INSTRUCTIONS TO FOLLOW —
What lines of the material hold the string "will"? Pull each of them out.

*** RECORDS TO PROCESS

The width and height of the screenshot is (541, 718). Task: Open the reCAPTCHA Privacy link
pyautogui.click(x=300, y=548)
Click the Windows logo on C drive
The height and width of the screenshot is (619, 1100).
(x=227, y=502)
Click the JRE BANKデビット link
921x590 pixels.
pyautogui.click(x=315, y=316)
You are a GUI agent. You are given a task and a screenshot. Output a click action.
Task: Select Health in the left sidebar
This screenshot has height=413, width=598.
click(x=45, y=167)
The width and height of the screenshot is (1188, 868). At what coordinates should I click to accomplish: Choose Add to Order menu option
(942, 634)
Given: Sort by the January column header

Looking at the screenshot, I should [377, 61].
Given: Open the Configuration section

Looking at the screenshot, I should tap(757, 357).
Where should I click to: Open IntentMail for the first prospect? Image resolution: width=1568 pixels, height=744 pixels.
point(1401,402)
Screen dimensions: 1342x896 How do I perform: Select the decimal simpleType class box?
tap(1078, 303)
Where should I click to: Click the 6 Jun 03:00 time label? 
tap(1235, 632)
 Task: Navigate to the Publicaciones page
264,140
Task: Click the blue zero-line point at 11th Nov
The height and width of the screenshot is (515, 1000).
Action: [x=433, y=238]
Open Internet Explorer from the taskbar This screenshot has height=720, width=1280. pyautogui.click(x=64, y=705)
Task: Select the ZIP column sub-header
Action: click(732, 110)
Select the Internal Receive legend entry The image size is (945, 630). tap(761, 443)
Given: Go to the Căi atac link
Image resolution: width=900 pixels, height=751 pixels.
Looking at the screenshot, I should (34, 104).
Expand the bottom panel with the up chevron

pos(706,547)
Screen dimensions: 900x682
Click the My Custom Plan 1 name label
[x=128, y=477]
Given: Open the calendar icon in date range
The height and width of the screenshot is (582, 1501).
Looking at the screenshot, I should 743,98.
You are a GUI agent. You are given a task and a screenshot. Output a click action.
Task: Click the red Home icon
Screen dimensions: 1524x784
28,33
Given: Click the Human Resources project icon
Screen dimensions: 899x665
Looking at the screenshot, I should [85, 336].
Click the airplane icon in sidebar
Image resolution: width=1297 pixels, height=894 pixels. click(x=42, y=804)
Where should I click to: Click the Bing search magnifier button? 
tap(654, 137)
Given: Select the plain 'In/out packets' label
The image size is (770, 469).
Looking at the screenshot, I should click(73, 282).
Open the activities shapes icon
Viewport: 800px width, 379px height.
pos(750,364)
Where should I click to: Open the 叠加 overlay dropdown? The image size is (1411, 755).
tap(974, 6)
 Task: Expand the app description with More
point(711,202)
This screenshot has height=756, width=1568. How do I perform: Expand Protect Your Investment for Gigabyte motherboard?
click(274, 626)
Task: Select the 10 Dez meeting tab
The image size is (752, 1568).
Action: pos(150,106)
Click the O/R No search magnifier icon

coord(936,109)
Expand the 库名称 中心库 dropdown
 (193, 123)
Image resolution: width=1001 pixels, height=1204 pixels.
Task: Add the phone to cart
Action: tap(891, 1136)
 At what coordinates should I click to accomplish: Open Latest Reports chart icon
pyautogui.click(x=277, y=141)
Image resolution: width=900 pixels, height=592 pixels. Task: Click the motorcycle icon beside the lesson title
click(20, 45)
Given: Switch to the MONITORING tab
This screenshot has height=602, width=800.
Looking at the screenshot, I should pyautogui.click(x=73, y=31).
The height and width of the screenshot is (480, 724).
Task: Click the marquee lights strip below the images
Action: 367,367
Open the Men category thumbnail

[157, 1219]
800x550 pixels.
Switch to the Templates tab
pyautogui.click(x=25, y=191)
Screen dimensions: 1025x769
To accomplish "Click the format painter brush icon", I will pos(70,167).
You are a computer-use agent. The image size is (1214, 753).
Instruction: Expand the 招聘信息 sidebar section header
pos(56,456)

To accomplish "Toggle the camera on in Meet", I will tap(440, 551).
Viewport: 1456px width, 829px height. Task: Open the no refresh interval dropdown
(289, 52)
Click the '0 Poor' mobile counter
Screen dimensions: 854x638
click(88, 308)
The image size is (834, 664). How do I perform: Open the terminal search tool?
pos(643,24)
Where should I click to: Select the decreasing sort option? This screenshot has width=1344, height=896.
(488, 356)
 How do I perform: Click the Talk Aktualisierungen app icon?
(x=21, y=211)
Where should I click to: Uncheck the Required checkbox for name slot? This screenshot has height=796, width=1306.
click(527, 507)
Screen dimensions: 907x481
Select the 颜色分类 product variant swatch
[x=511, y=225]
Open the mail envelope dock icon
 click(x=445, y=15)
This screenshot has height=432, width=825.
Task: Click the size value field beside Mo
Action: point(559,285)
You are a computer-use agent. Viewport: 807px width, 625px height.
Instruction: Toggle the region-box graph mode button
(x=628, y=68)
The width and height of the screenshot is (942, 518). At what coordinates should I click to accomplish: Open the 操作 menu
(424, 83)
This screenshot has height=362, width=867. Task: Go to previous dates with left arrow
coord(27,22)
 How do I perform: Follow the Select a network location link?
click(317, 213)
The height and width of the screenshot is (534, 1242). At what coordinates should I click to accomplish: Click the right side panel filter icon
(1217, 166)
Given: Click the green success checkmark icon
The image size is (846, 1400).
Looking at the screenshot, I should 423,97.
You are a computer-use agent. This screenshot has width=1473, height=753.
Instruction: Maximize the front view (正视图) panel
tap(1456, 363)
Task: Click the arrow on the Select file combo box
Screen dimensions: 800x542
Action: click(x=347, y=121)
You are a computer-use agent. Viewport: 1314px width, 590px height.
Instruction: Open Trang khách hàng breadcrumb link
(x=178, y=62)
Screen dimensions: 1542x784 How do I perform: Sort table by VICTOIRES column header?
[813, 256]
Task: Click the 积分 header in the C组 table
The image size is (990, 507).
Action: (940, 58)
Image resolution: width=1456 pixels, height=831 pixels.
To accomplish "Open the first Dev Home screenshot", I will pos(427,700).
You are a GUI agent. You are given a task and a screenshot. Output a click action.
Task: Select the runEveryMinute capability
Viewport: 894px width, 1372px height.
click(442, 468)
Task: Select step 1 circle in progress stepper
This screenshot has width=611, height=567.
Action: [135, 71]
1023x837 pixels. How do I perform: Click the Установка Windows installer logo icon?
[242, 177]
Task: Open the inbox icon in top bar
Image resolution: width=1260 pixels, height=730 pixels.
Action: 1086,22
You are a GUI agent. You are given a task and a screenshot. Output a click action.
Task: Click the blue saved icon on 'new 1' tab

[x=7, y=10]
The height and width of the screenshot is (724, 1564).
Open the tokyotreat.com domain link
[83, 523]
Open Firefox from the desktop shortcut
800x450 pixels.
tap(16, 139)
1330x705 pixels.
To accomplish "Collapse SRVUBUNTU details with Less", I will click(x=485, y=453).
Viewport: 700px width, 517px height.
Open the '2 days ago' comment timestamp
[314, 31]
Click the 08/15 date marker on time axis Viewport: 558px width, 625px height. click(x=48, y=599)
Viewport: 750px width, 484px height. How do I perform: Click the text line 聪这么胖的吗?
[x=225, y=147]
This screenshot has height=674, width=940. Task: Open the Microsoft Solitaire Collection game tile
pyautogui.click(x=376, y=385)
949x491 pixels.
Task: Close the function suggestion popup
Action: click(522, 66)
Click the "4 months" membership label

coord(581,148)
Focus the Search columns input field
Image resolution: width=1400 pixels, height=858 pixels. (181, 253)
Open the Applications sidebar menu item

******

WRITTEN ANSWER —
To accomplish "Click the format painter brush icon", I will pos(70,167).
To accomplish "Toggle the camera on in Meet", I will tap(440, 551).
To accomplish "Open the first Dev Home screenshot", I will pos(427,700).
To accomplish "Collapse SRVUBUNTU details with Less", I will click(x=485, y=453).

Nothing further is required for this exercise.